**WHAT IS EXPECTED:** What you return should be the entries, unchanged, without their pictures.

**DATA TO PROCESS:**
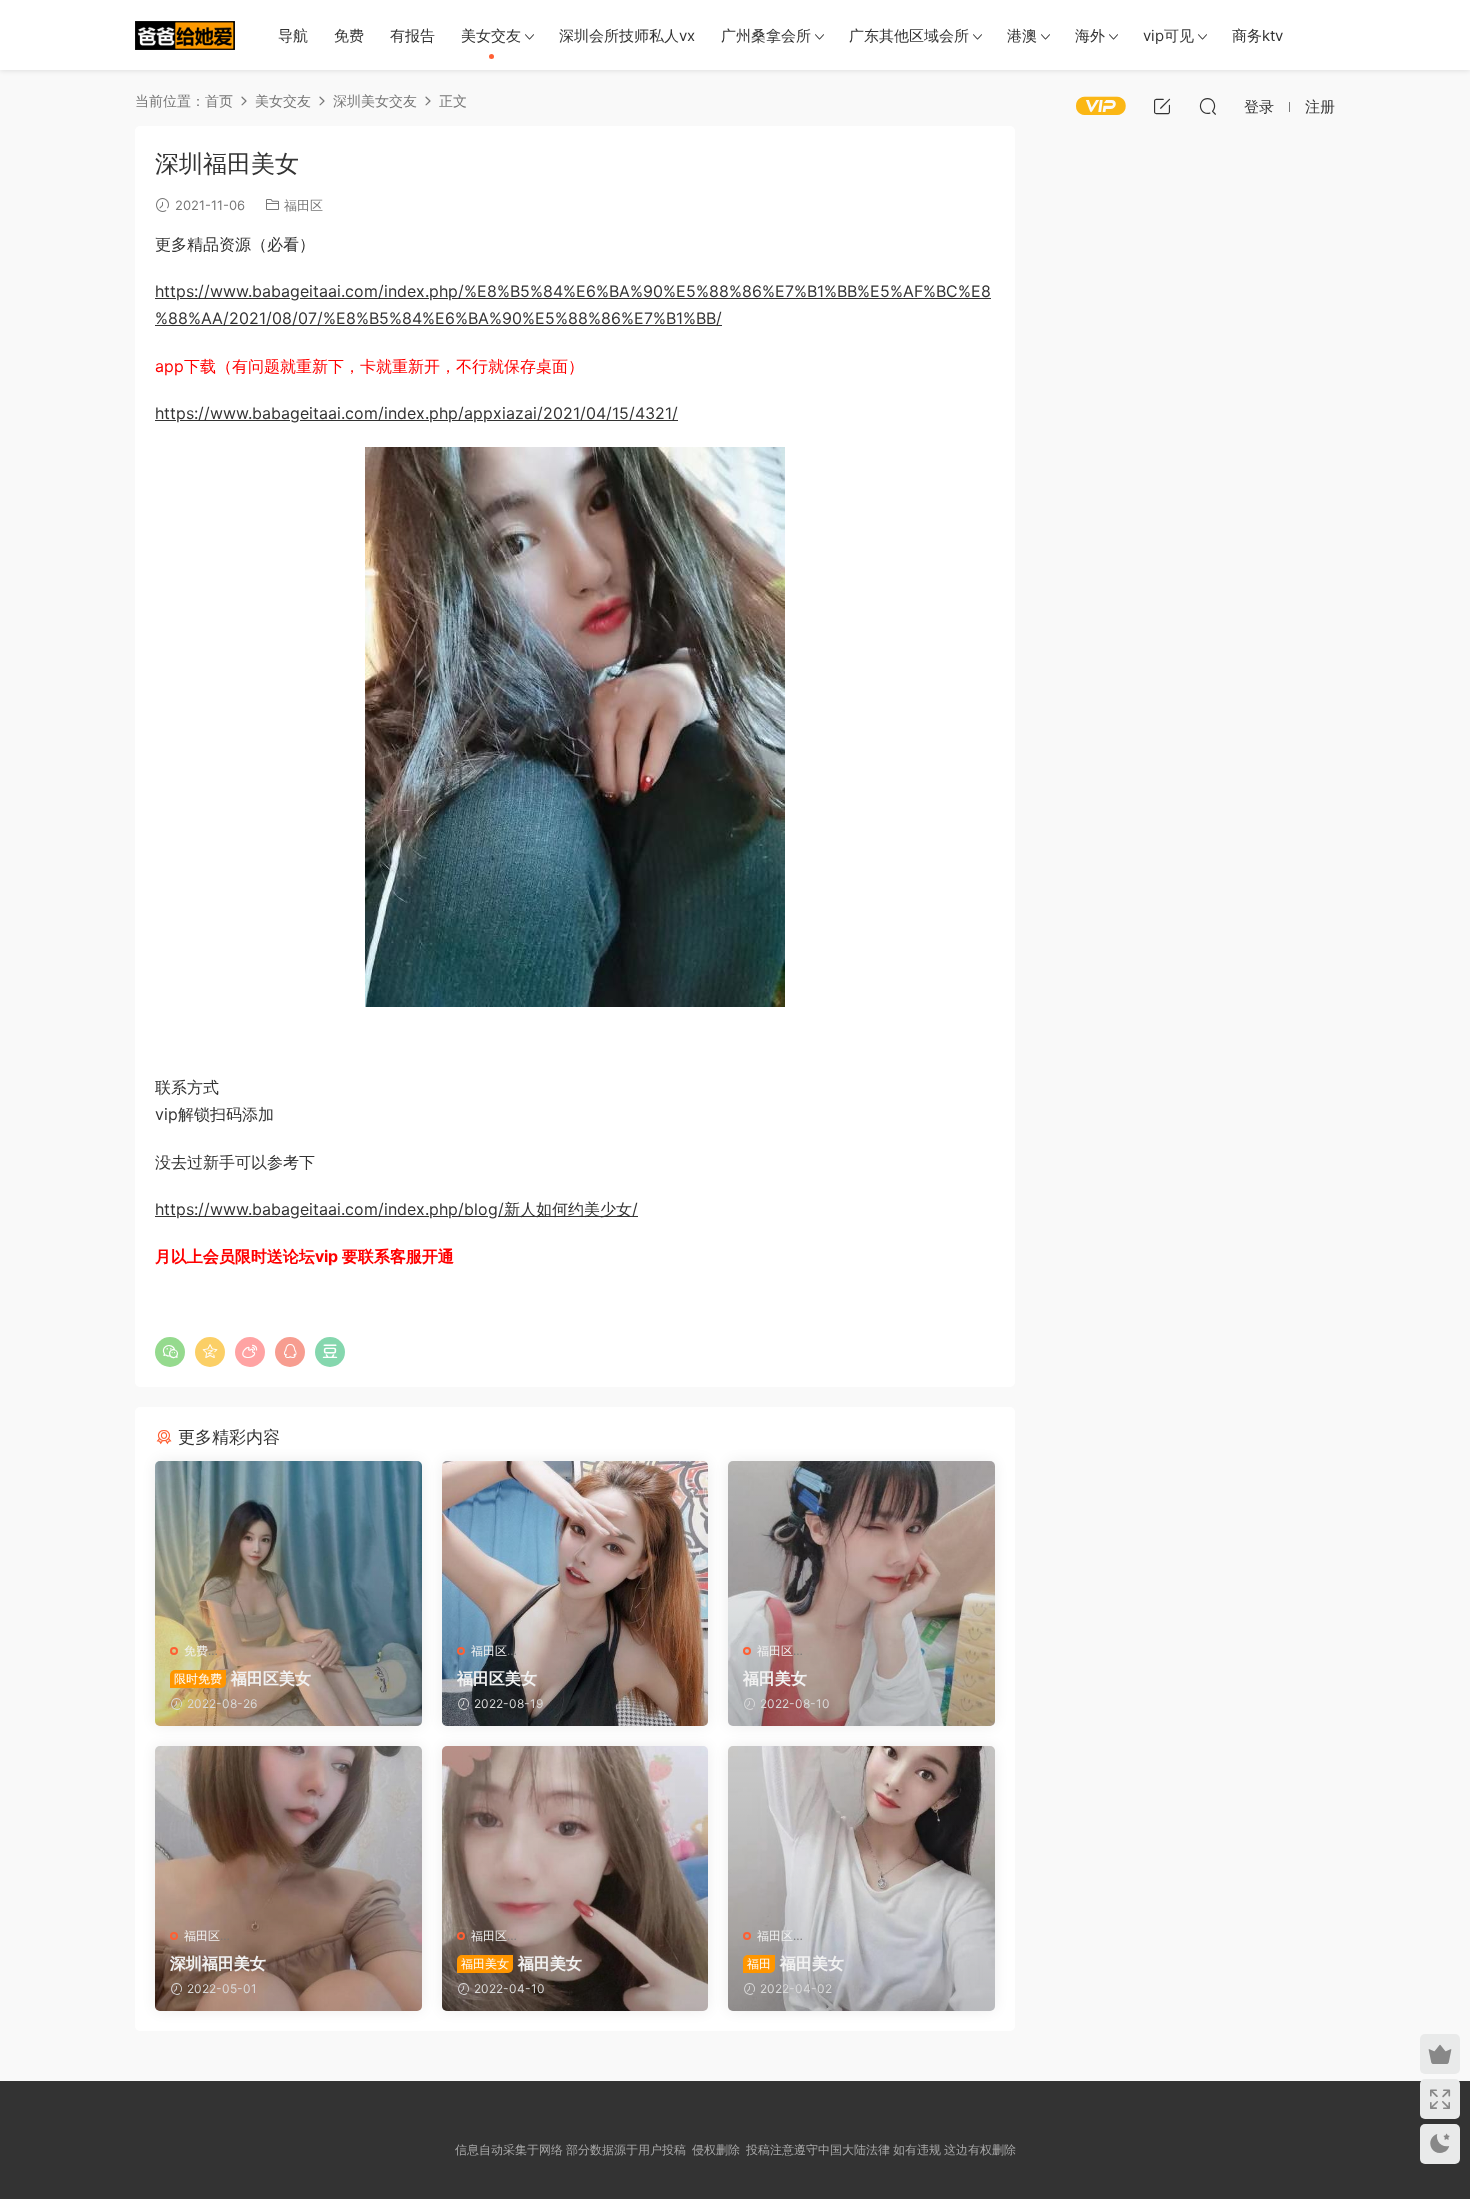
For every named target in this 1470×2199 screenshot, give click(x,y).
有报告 (412, 35)
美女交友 (491, 35)
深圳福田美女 (218, 1963)
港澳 (1022, 35)
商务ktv (1257, 35)
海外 (1090, 35)
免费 (349, 35)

**ANSWER BOX:**
For every named target in this 1470×2199 screenshot, give click(x,y).
有报告 (412, 35)
美女交友 (491, 35)
深圳福田美女 (218, 1963)
港澳 (1022, 35)
商务ktv (1257, 35)
海外 (1090, 35)
免费 (349, 35)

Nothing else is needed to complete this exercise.